Dans notre famille, Halloween était devenu un peu par hasard une institution. À la base un simple prétexte pour faire la fête, se déguiser et manger des bonbons, nous étions devenus tant impatients à chaque fin d’octobre que ma mère essayait toujours de faire mieux que l’année précédente, avec de nouveaux déguisements, de nouveaux maquillages, de nouvelles idées. Le côté presque étrange et dérangeant de la fête avait de quoi plaire aux enfants, bien plus que le carnaval qui très vite fut oublié par les gens du village. Moi qui aimais tant Halloween, et ce même si j’avais peur des chauves-souris que je pouvais parfois croiser derrière des volets et dont je craignais qu’elles s’emmêlent dans mes cheveux par mégarde, cette musique me rappelait cette ambiance mélangeant le mignon et le morbide. Il évoquait ma fête préférée, celle où l’on avait le droit de faire peur, où l’on avait le droit de demander des choses aux grands et où l’on pouvait lancer des sorts. À la fin de la chanson, je n’avais plus aucune hésitation. Je l’ajoutais dans mon lecteur MP3, en déclarant : « c’est ma chanson préférée ! » Puis j’attendis pendant des semaines, impatiemment, que l’automne arrive.
Cette année-là, pour Halloween, le village voulut organiser après le porte-à-porte des enfants un bal costumé pour toutes les familles. Et je ne sais pas pourquoi, mes parents se portèrent volontaires pour choisir la musique de la soirée. Il faisait encore jour, mais dans la petite salle des fêtes, tout avait été fermé pour que l’on apprécie mieux l’éclairage coloré. Mais si personne ne dut le voir, tout le monde put entendre un enfant crier de joie en reconnaissant l’envol de la chauve-souris du début du morceau de Thomas Fersen. Je tirai ma sœur au milieu de la pièce pour sauter partout comme si je savais danser. Tout le monde était déguisé, la mairie avait investi dans une machine à fumée, il y avait des bonbons et de la bonne musique, ma sœur, mon frère et moi courions dans tous les sens en riant sans nous soucier des autres. Est-ce qu’il y aurait pu avoir un meilleur souvenir d’enfance que celui-là ?

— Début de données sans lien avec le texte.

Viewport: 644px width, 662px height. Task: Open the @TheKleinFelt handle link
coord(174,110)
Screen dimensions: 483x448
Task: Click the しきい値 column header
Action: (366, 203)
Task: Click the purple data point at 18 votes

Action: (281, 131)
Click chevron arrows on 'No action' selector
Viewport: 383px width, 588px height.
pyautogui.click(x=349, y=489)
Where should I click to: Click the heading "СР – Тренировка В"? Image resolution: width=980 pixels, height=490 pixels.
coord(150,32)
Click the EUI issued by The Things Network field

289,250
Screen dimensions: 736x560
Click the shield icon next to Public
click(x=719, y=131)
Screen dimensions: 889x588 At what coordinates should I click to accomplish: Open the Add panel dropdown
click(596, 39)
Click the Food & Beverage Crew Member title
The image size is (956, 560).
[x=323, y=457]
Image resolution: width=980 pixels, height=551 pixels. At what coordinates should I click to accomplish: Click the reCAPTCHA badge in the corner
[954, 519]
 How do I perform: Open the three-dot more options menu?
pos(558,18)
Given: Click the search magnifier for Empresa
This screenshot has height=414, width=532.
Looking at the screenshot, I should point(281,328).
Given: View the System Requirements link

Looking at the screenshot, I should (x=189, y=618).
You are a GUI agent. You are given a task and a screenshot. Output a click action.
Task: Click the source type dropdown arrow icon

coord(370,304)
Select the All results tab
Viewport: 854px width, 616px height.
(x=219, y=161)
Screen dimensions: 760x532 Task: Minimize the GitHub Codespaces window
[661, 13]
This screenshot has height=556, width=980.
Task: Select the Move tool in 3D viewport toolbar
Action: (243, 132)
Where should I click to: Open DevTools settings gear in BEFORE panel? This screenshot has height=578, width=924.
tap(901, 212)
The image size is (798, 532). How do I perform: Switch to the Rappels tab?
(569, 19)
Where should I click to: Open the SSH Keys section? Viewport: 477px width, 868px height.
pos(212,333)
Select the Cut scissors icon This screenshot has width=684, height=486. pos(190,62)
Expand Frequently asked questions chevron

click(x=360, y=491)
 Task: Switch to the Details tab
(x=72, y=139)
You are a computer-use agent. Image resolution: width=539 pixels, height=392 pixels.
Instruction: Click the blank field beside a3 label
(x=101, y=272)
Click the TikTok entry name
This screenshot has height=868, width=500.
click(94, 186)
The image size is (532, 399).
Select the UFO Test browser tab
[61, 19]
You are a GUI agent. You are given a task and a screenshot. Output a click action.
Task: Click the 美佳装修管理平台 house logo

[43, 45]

Adulte aujourd’hui, je fête encore Halloween, cherchant toujours à aller plus loin dans les déguisements et les sucreries. Plus de porte-à-porte désormais, mais l’ambiance reste la même. Et même si ce n’est plus cette musique que je mets lors de la fête, je l’écoute en y pensant, avec la même impatience que quand j’étais enfant. Halloween est la seule fête qui n’a jamais perdu de sa saveur malgré l’âge adulte, tout comme cette chanson qui, quelque part, continue d’être un peu ma chanson préférée.